In the everyday work, the above practitioners perform specific tasks and activities, individually or together. National descriptions of required competences are available for RNs (The Swedish Emergency Nurses Association, 2010) and MDs (The National Board of Health and Welfare, 2008), but not for ANs (Nilsson et al., 2008). Ultimately, it is the manager who determines the necessary competences at an ED (The National Board of Health and Welfare, 2005). ANs and RNs normally work close to the patient but with different tasks. The ANs mainly check vital signs, attend to dressings and basic hygiene tasks and generally ensure the patient is comfortable. The RNs are responsible for triage assessment, administering medication and assuming overall responsibility for patient care (The Swedish Emergency Nurses Association, 2010). Finally, the main tasks of MDs are to assess, diagnose and treat the patient (The National Board of Health and Welfare, 2008). The practitioners’ level of autonomy is socially constructed and determines the practitioners’ independence in their everyday work, although the everyday work is also influenced by society – political decisions for example – and guidelines as well as the ED itself through the work organisation, managers, other practitioners or the practitioners themselves (Ellström, 1997).
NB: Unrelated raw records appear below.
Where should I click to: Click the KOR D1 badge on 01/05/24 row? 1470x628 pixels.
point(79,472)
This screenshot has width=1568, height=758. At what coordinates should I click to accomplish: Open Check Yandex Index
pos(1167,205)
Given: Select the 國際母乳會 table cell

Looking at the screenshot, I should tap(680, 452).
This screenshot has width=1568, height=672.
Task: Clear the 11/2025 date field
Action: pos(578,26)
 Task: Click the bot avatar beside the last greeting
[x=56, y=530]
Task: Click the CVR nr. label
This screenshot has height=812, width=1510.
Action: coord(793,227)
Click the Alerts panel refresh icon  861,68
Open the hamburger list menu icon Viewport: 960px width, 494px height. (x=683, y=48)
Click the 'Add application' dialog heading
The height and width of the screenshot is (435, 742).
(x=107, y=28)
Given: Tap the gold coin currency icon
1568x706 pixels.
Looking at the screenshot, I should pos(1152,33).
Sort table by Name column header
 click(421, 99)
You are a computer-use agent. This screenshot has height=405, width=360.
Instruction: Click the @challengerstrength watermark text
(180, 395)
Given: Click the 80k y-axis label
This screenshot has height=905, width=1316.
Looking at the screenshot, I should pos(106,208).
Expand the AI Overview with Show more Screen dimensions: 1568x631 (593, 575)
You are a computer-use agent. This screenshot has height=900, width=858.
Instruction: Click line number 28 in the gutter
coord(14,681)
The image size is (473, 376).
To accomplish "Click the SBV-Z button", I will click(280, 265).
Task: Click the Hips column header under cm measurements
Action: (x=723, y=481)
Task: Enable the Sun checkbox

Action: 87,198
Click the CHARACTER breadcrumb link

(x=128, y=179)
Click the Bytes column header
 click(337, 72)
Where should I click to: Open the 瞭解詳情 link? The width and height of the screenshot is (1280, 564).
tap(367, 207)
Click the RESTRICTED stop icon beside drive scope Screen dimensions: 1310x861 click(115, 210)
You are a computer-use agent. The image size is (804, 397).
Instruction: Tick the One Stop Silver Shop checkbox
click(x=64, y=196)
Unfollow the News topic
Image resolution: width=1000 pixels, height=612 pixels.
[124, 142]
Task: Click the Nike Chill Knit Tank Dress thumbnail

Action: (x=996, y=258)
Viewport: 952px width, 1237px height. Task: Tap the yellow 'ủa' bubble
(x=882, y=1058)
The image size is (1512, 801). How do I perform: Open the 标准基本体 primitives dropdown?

An ED can be viewed as a system which means that the ability of an ED to perform its task is based on interaction between the totality (the ED and its environment) and its parts (structures, functions and practitioner relationships) as well as communication and an interconnection between the parts (Senge, 1995). In this system the everyday work can be seen from the point of view of the practitioners-‘ relationship to the organisation, its managers, and other practitioners (Møller, 1994) as well as the patients seeking care at the EDs.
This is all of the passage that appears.